-- Opdrachten --
[A] Vat de tekst over de beukwortelzwam samen in twee zinnen.
[B] Neem uit de tekst over de beukwortelzwam letterlijk over wat er staat vanaf "Eetbaarheid/nut" tot en met "is opgehelderd (7,8).".
[C] Schrijf de tekst over de beukwortelzwam verder, aansluitend op de laatste zin.

-- Oefentekst --
Beukwortelzwam (Xerula radicata)




De beukwortelzwam is een algemeen voorkomende
paddenstoel, die men rond stobben en dode bomen kan aantreffen - vooral op
plaatsen waar beuken of eiken zijn gerooid. Hij kan ook groeien op wortels van
levende bomen. Volgens sommigen leeft hij dan op afgestorven worteldelen,
volgens anderen als parasiet op levend weefsel. De zwam lijkt op de grond te
groeien, maar staat ondergronds altijd in verbinding met hout. De lange steel
van het vruchtlichaam wortelt bijzonder diep; het ondergrondse gedeelte kan
vrijwel even lang zijn als het bovengrondse. Vandaar de Engelse naam "rooting shank" (wortelend
scheenbeen, wortelende schacht of wortelende steel) (10). De hoed is aan de bovenzijde slijmerig, gerimpeld en
gebocheld, d.w.z. in het bezit van een centrale knobbel. De sporen zijn groot,
12 tot 18.5 x 9 tot 14 µ (4,5). Het mycelium van de beukwortelzwam is goed
bestand tegen bevriezing; in een laboratoriumexperiment was het na vier maanden
invriezen nog volledig levensvatbaar (6). In geïnfecteerd hout veroorzaakt de
paddenstoel witrot, door vooral lignine af te breken.
Naam
De beukwortelzwam is bekend onder verschillende namen: Collybia radicata (2) en Oudemansiella radicata (1,3) verwijzen
naar dezelfde soort. De soortnaam radicata
betekent "wortelend". Volgens sommige onderzoekers zou Xerula radicata van het genus Xerula moeten worden afgesplitst en
opnieuw Oudemansiella radicata moeten
gaan heten (9).
Eetbaarheid/nut
Alleen de hoed van de beukwortelzwam is eetbaar; de
steel is daarvoor te taai. De paddenstoel is echter niet erg smakelijk en niet
talrijk genoeg om voor consumptie te worden verzameld. Beukwortelzwammen
bevatten antibiotica die de groei van schimmels en gisten kunnen remmen (1). Ze
bevatten ook een bloeddrukverlagend middel, de tyrosine hydroxylase remmer
oudenon, waarvan de structuur en de biosynthese is opgehelderd (7,8).
Waar gevonden
Wij hebben beukwortelzwammen gevonden in een houtsingel
ten zuiden van het wandelpad tussen de sportvelden en in de
noordberm van de Stationsweg en Wilhelminalaan. Op de laatste plek groeiden ze
op de wortels van een levende beuk.

-- Bronmateriaal --

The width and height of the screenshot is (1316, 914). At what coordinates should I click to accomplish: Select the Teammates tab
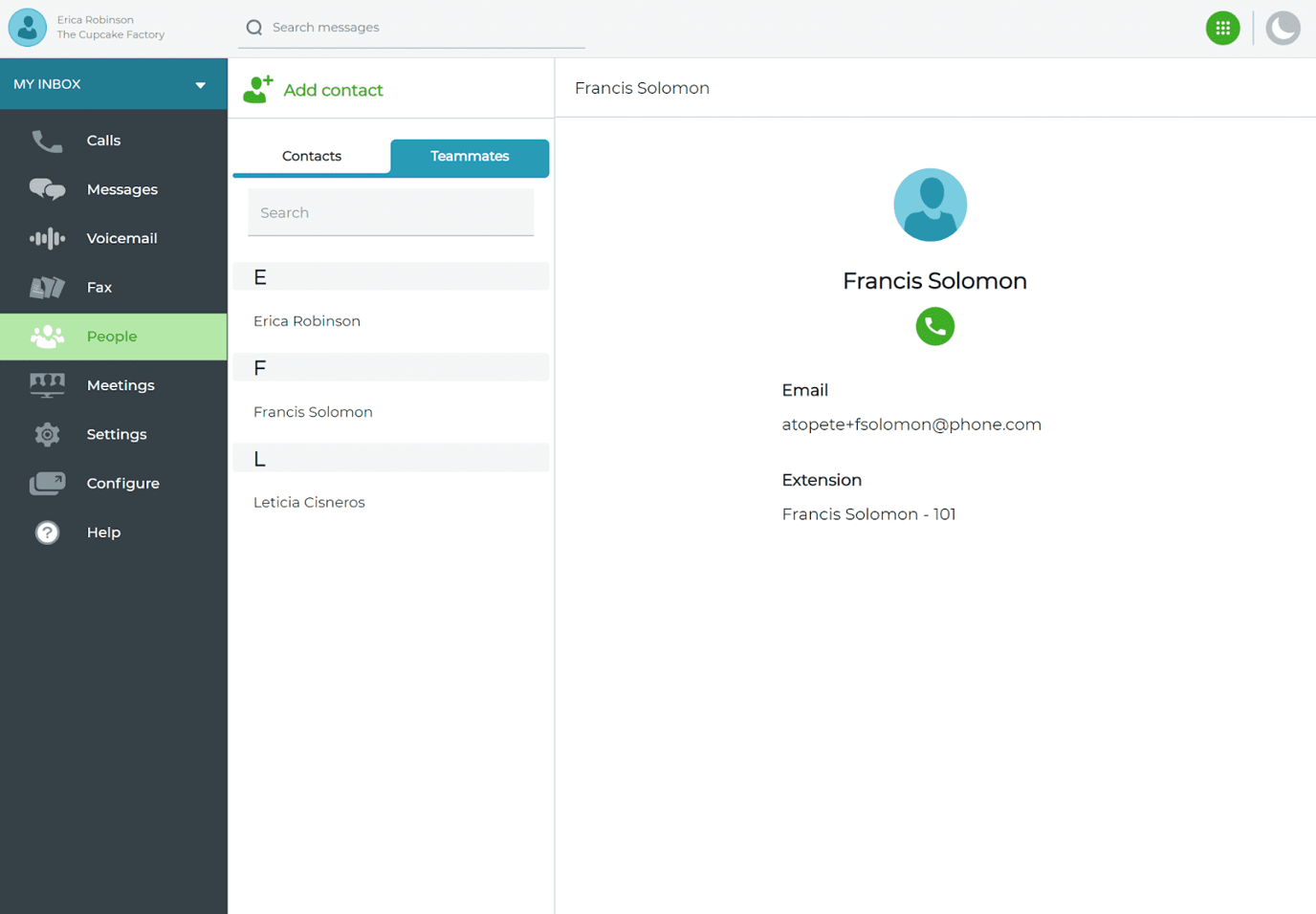(469, 156)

-- Antwoorden per opdracht --
[A] De beukwortelzwam is een algemene paddenstoel die rond stobben, dode bomen en op wortels van levende bomen groeit, ondergronds altijd met hout verbonden is en een diep wortelende steel heeft. Alleen de hoed is eetbaar, maar de zwam is niet erg smakelijk; hij bevat wel antibiotica tegen schimmels en gisten en een bloeddrukverlagend middel.

[B]
Eetbaarheid/nut
Alleen de hoed van de beukwortelzwam is eetbaar; de
steel is daarvoor te taai. De paddenstoel is echter niet erg smakelijk en niet
talrijk genoeg om voor consumptie te worden verzameld. Beukwortelzwammen
bevatten antibiotica die de groei van schimmels en gisten kunnen remmen (1). Ze
bevatten ook een bloeddrukverlagend middel, de tyrosine hydroxylase remmer
oudenon, waarvan de structuur en de biosynthese is opgehelderd (7,8).

[C]
Literatuur
1. Anke T, Werle A, Bross M, Steglich W (1990)
Oudemansin X, a new antifungal E-ß-methoxyacrylate from Oudemansiella radicata (Relhan ex Fr.) Sing. J Antibiotics 43:1010-1011.
2. Campbell AH
(1938) Contribution to the biology of Collybia
radicata (Relh.) Berk. Trans Br
Mycol Soc 22:151-159.
3. Enderle M, Laux HE (1981) Paddestoelen op hout.
W.J.Thieme, Zutphen, p.30.
4. Fischer MWF,
Stolze-Rybczynski JL, Cui Y, Money NP (2010) How far and how fast can mushroom
spores fly? Fungal Biol 114:669-675.
5. Grubiger
Würzelrübling. Webdocument op de.wikipedia.org.
6. Moser M (1958)
Der Einfluß tiefer Temperaturen auf das Wachstum und die Lebenstätigkeit
höherer Pilze mit spezieller Berücksichtigung von Mykorrhizapilzen. Sydowia
12:386-396.
7. Tsantrizos YS,
Zhou F, Famili P, Yang X (1995) Biosynthesis of the hypotensive metabolite
oudenone by Oudemansiella radicata 1.
Intact incorporation of a tetraketide chain elongation intermediate. J Org Chem
60:6922-6929.
8. Umezawa H,
Takeuchi T, Iinuma H, Suzuki K, Ito M, Matsuzaki M, Nagatsu T, Tanabe O (1970)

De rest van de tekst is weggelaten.